ABOUT THIS TASK: Each record in the material below must be written out again exactly.

MATERIAL FOR THE TASK:
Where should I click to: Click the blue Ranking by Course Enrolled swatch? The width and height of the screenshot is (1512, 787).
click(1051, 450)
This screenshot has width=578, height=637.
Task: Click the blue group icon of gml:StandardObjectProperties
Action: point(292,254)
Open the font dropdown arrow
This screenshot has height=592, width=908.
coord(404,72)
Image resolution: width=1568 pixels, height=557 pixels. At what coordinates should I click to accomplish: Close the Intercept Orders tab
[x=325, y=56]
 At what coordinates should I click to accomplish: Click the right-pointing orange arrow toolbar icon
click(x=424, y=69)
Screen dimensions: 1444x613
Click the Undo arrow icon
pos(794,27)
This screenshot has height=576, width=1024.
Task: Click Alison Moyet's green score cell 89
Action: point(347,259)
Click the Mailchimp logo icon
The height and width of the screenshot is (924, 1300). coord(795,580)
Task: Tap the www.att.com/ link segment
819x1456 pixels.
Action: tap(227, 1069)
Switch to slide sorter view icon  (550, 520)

RESULT OF THE TASK:
Where should I click to: Click the blue Ranking by Course Enrolled swatch? The width and height of the screenshot is (1512, 787).
click(1051, 450)
This screenshot has width=578, height=637.
Task: Click the blue group icon of gml:StandardObjectProperties
Action: point(292,254)
Open the font dropdown arrow
This screenshot has height=592, width=908.
coord(404,72)
Image resolution: width=1568 pixels, height=557 pixels. At what coordinates should I click to accomplish: Close the Intercept Orders tab
[x=325, y=56]
 At what coordinates should I click to accomplish: Click the right-pointing orange arrow toolbar icon
click(x=424, y=69)
Screen dimensions: 1444x613
Click the Undo arrow icon
pos(794,27)
This screenshot has height=576, width=1024.
Task: Click Alison Moyet's green score cell 89
Action: point(347,259)
Click the Mailchimp logo icon
The height and width of the screenshot is (924, 1300). coord(795,580)
Task: Tap the www.att.com/ link segment
819x1456 pixels.
Action: tap(227, 1069)
Switch to slide sorter view icon  (550, 520)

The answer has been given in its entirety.